She's from my neck of the woods here in Pennsylvania, where respect for John Heinz was and still is pretty significant.
I'd rather have leaders accentuate the best principles and ethic that can possibly be animated to edify. To build up each other is better than "ripping" into one another.
I can sure see both good/evil in people but like their potential best nature. When hate, ridicule, and "clear thinking" suggest war, KB4Hire, I agree and I feel a ill-wonder that borders on a feeling of "disgust." It is not the person, and its NOT against them that I am struggling against, but it is the absurd in themselves they refuse to see?
If I'm understanding correctly, love the sinner but hate the sin.
I guess where I get frustrated is that no one seems to want to take responsibility for their actions these days. A common theme I always see in Glenn's postings about the press and the pundits and the politicians is that they are never held accountable for their own words, whether written or in verbal conversation on a national news show. Everything is totally malleable and up for grabs.
To me, a big part of our problem as a country is our hubris and arrogance, and our seemingly inability to say we were wrong. On a personal level, and with our politicians, and even our institutions, which were once held in such high regard.
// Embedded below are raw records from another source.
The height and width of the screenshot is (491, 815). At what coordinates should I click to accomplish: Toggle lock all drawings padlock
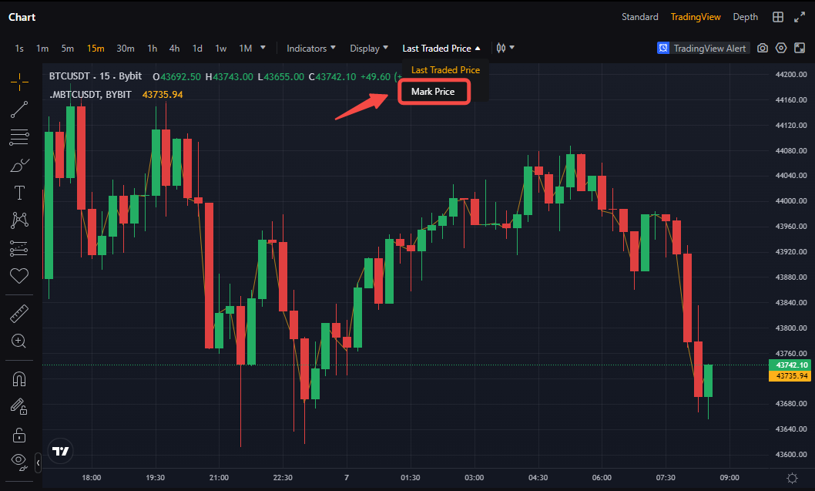(20, 436)
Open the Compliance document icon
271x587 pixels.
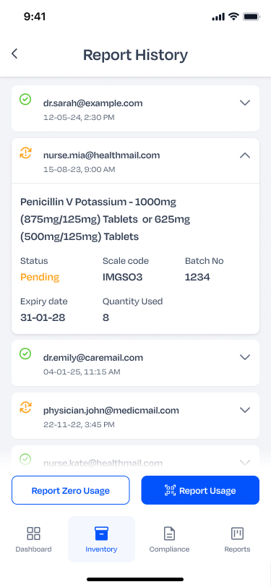point(169,534)
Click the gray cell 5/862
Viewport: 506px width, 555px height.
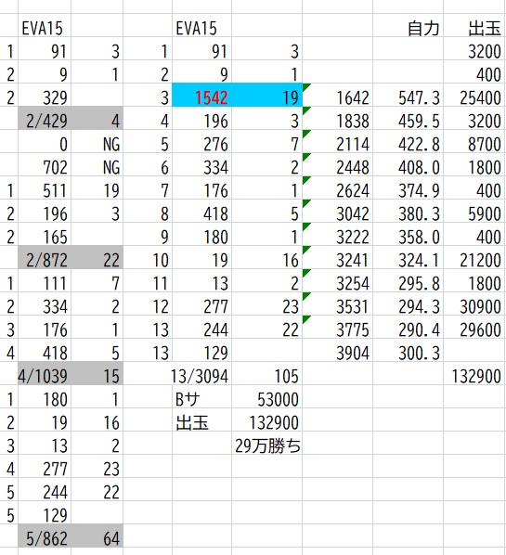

In my twisted thinking, a huge piece of the puzzle of being a mature adult, a responsible person, friend, lover, family member, and solid citizen, is to exhibit a certain level of humility. To be able to admit when we are wrong and if necessary make some sort of amends. Isn't that part of what it means to be human?
So to bring this back to the off-topic subject at hand. I thought a certain person was just a little obsessed with the whole Libertarianism aspect of the situation. When it appears now to have more to do with flat out lying and being a hypocrite.